We leverage the following technologies:

Apache Kafka as central, scalable and reliable Event Streaming platform
Kafka Connect to integrate with data sources and data sinks (some real time, some batch, some request-response via REST / HTTP)
Kafka Streams / ksqlDB to implement continuous data processing (streaming ETL, business rules, model scoring)
MQTT over WebSockets to connect to millions of users via web and mobile apps
TensorFlow for model training and model scoring
TensorFlow IO for streaming ingestion from a Kafka topic for model training (another approach not shown here is to ingest the data from Kafka into a data lake like Hadoop or AWS S3 to do model training with ML cloud services, Spark or any other ML tool)

Any other technology can be added / replaced / removed depending on your use case. For instance, it is totally fine and common to complement the above architecture

with legacy middleware already in place
by re-processing the data from the commit log with different ML technologies like open source H2O.ai or the AutoML tool DataRobot
integrating with other stream processing engines like Apache Flink

This sounds pretty cool? You want to try it out by yourself?

Demos and Code Examples for Apache Kafka + Machine Learning

Please check out my Github page. The repositories provide various demos and code examples for Apache Kafka + Machine Learning using different ML technologies like TensorFlow, DL4J and H2O.

These examples do not focus on the finance industry. But you can easily map this to your use cases; I have seen various deployments in the financial sector doing exactly the same as the examples below implement.

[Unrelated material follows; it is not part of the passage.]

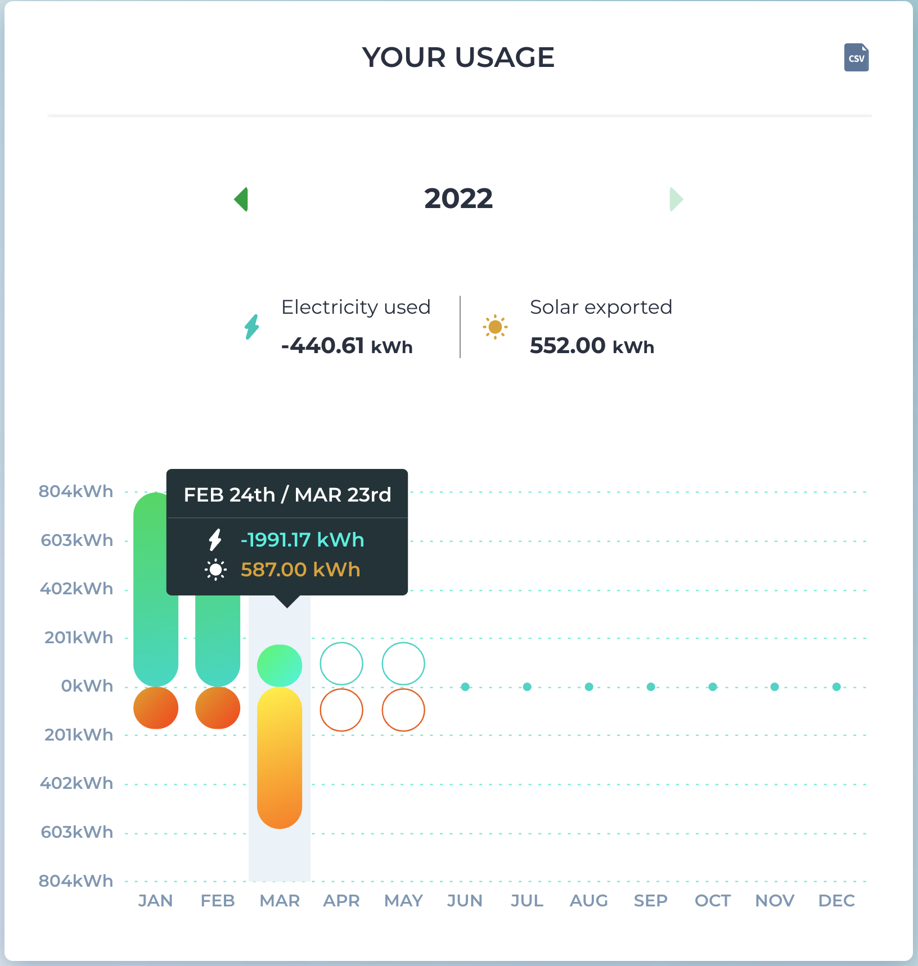Select April empty orange solar circle
The width and height of the screenshot is (918, 966).
[341, 710]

Here are some highlights of my Github repository:

Getting started: Different models embedded into Kafka Streams microservices
Model scoring with SQL: Deep Learning UDF for KSQL for Streaming Anomaly Detection
Kafka combined with a model server: TensorFlow Serving + gRPC + Java + Kafka Streams
Rapid Prototyping: Kafka + ML using Python in a Jupyter Notebook
ML at scale: Streaming Machine Learning at Scale from 100000 IoT Devices with HiveMQ, Apache Kafka and TensorFLow

Slides / Video Recording: Kafka + ML in Finance Industry

Take a look at these slides and video recording to understand in more details how to build a ML infrastructure with the Kafka ecosystem and your favorite ML tools, cloud services, and other infrastructure components.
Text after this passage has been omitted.